Jan
21

Be Easy To Do Business With

As an avid Macintosh user who spends a lot of each day working at a computer, I’m always on the lookout for affordable software that can help me streamline my work process. Tonight I found a video utility that was useful, and decided to invest the $9.95 they wanted to purchase it. I used Paypal for payment, as I usually do for these types of purchases, and was astonished to receive this by email after I had already paid for the software and was awaiting the license:

“Your order is currently under evaluation by our antifraud specialists. We perform this verification to prevent unauthorized use of your PayPal account and personal details. In order to validate your payment and complete your order, please provide us with the following documents during the next two business days:

- a copy of a photo ID (identification card, driver`s license or passport) of the PayPal account holder.
- Proof of Valid billing address: Utility Bill.

Please make sure that the documentation you provide is valid and legible. The name and address on your documentation must correspond with the information registered in your order. Your documentation should not be older than 6 months. Send only documents received by mail from the Utility companies. Send all the information and documents required as soon as possible to complete the review process.”

This company actually expects its customers to send of copies of the same kinds of documents that one can use to apply for a credit card or loan, open a bank account, etc in order to “validate” a $9.95 payment through Paypal, a service that already has built-in buyer and seller protection provisions?

Hmm… what if I don’t get my utility bill in the mail because I have online billing? And my driver’s license or passport cannot be older than 6 months? In California, our driver licenses are issued for 5 year terms, and passports are issued for much longer periods – so much for that.

My first reaction was that this might be a sophisticated phishing scam to get people to give up identity documents, but amazingly, it’s not a scam – I checked it out and the payment processor is legit. But it serves as a great example of how policies that come across as unreasonable paranoid or inappropriate in the context of what’s being sold can alienate customers and damage a company’s reputation quickly.

Let’s see what lessons can be learned here:

* If you’re worried about theft of your intellectual property, don’t treat your customers like criminals. Some companies that are concerned about e-commerce theft including Amazon and others have a simple solution: for those transactions they’re concerned about, call the seller on the phone and verify his or her information.

* When you’re designing security or anti-theft policy, make the policy proportionate to the risk. By demanding customers jump through ridiculously elaborate “hoops” that are way out of line for the type of purchase you’re trying to get them to conduct, you will probably just drive them away.

* When you partner with another company, make sure you know all the details about how that company is treating your customers. In this case, it was the payment processor, not the software vendor that was making the outrageous claims. But it’s the reputation of the software vendor that will be damaged by this kind of paranoid, unrealistic demands being placed on customers. I’m not a customer of the payment processor, I’m a customer of the software vendor, yet the payment processor is sabotaging the vendor’s customer relationship badly.

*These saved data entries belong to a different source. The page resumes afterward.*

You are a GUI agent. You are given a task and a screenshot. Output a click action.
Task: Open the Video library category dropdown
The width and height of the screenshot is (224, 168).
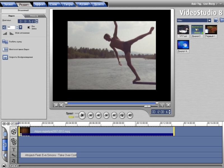[x=209, y=20]
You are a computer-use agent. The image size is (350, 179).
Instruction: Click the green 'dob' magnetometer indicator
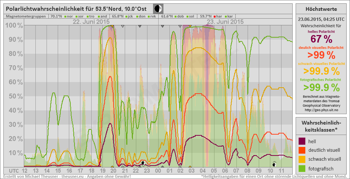click(175, 16)
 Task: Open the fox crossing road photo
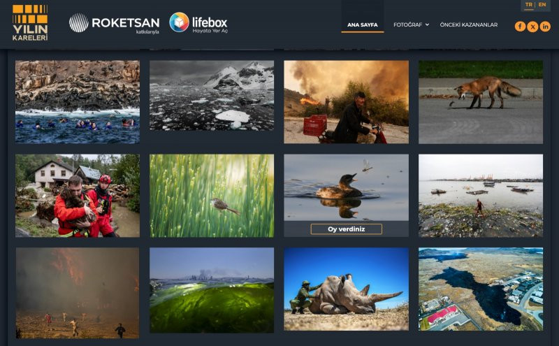click(481, 101)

* Take reasonable precautions to guard against theft, but don’t come across as paranoid or unreasonable to the people you want to do business with. Can you imagine if a dry cleaner asked its customers to sign a 3-page binding agreement with all kinds of tough-sounding legal language and demands simply to drop off a few shirts for cleaning? Or a mall parking garage forcing everybody who came in to park their car to sign a contract in the office simply to park their car in the garage for an hour while shopping? In both of these situations there are basic legal protections already in place for both the customer and the provider of services that don’t require demanding the customer to undertake unreasonable actions simply for the “privilege” of purchasing a good or service.

A useful thing to do from time to time is to take a look at your entire sales cycle and focus on how your company appears to prospective and current customers at every stage of the cycle, from initial contact through product or service delivery. Study each and every possible interaction a customer can have with you or any third parties that handle any aspect(s) of the cycle for you, and try to identify and resolve situations that could result in customers being treated unreasonably.

Categories : Online Business

Comments

  1. Hello there. I would like to know if you have an RSS Feed so I can subscribe to it. I really loved your post and I would like to maintain up to date. Keep up the good work and thank you in advance.

  2. Tim McLane says:

    Hi Mark…Do you know anything about a machine or software that would apply watermarks to final mixes?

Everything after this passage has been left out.